SELECTED TEXT
========

Fair Work Act 2009 (Cth), ss.44(1), 45, 87, 96, 535(1), 536(1), 539(2), 546(2) 550(1), 550(2), 557(1), 557(2), 557C

Fair Work Amendment (Protecting Vulnerable Workers) Act 2017
Fair Work Regulations 2009, regs.3.32, 3.33, 3.34, 3.36, 3.37

Cases cited:

Fair Work Ombudsman v Hasegawa and Ye International Pty Ltd [2019] FCCA 1424
Fair Work Ombudsman v Taj Palace Tandoori Indian Restaurant Pty Ltd [2012] FMCA 258

Applicant: FAIR WORK OMBUDSMAN
First Respondent: A & K PROPERTY SERVICES PTY LTD
Second Respondent: YONG SIN KIM
Third Respondent: HYUN JUN KANG
Fourth Respondent: JUNGPYO LEE
File Number: BRG 68 of 2019
Judgment of: Judge Jarrett
Hearing date: 16 August 2019
Date of Last Submission: 16 August 2019
Delivered at: Brisbane
Delivered on: 16 August 2019

REPRESENTATION

Solicitors for the Applicant: Office of the Fair Work Ombudsman
Solicitors for the Respondents: C & C Legal

ORDERS

BY CONSENT THE COURT DECLARES THAT:

  1. The First Respondent contravened the following civil remedy provisions of the Fair Work Act 2009:

    (a)s.535(1), by failing to make and keep employee records in respect of Sangyeop Lee, Jiyeon Lee, Wonhyong Jang, Gyeongbae Jeong, Jieun Yoo, Jongseung Park, Ahreum Kim, Eunyoung Ko and Jueun Jeong as prescribed by regulations 3.32, 3.33, 3.34, 3.36 and 3.37 of the Fair Work Regulations 2009;

    (b)s.536(1), by failing to provide pay slips to the employees within one working day of paying an amount to them in relation to the performance of work;

    (c)s.45, by failing to pay Jiyeon Lee, Wonhyong Jang, Gyeongbae Jeong, Jieun Yoo, Jongseung Park, Ahreum Kim, Eunyoung Ko and Jueun Jeong the minimum rate of pay prescribed by clause 17 of the Fast Food Industry Award 2010;

    (d)s.45, by failing to pay Jongseung Park, Ahreum Kim, Sangyeop Lee, Jiyeon Lee, Wonhyong Jang and Gyeongbae Jeong the additional loading for working hours on Saturdays as prescribed by clause 25.5(b)(i) of the Fast Food Industry Award 2010;

    (e)s.45, by failing to pay Jongseung Park, Sangyeop Lee and Wonhyong Jang the additional loading for working hours on Sundays as prescribed by clause 25.5(c)(i) of the Fast Food Industry Award 2010;

    (f)s.45, by failing to pay Ahreum Kim, Eunyoung Ko, Juen Jeong, Gyeongbae Jeong and Jieun Yoo the required rates for overtime worked as prescribed by clause 26.1(a) of the Fast Food Industry Award 2010;

    (g)s.45, by failing to pay Sangyeop Lee annual leave loading as prescribed by clause 28.3(a) of the Fast Food Industry Award 2010;

    (h)s.45, by failing to make superannuation contributions for the benefit of the Employees such as would avoid the payment of the superannuation guarantee charge as prescribed by clause 21.2 of the Fast Food Industry Award 2010;

    (i)s.45, by failing to enter into written part-time agreements with Sangyoeop Lee, Jiyeon Lee, Wonhyong Jang and Jongseung Park as prescribed by clause 12.2 of the Fast Food Industry Award 2010;

    (j)s.44(1), by failing to accrue annual leave to the employees as required by s.87 of the Fair Work Act 2009; and

    (k)s.44(1), by failing to accrue personal/carers leave to the employees as required by s.96 of the Fair Work Act 2009.

========

DATASET SECTION
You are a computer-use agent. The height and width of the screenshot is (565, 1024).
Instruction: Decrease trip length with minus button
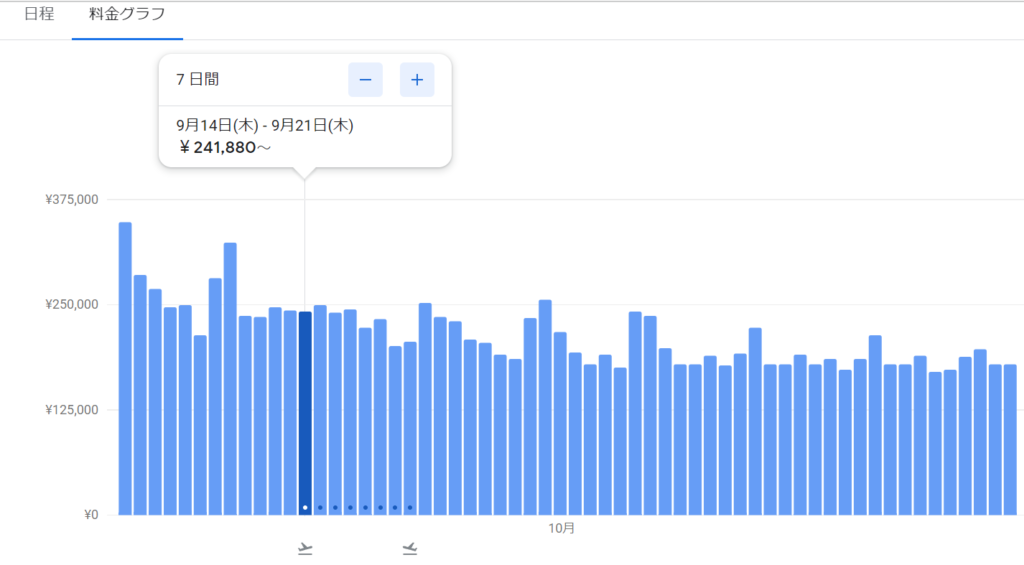coord(365,80)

========

EXERCISE TASK 1
Repeat word for word the part of the Fair Work judgment starting at "(j)s.44(1), by failing" and ending at "Work Act 2009.".
EXERCISE TASK 2
In the Fair Work judgment, which clause of the Fast Food Industry Award 2010 prescribes the additional loading for working hours on Sundays?

WRITTEN RESPONSE 1
(j)s.44(1), by failing to accrue annual leave to the employees as required by s.87 of the Fair Work Act 2009; and

    (k)s.44(1), by failing to accrue personal/carers leave to the employees as required by s.96 of the Fair Work Act 2009.

WRITTEN RESPONSE 2
Clause 25.5(c)(i).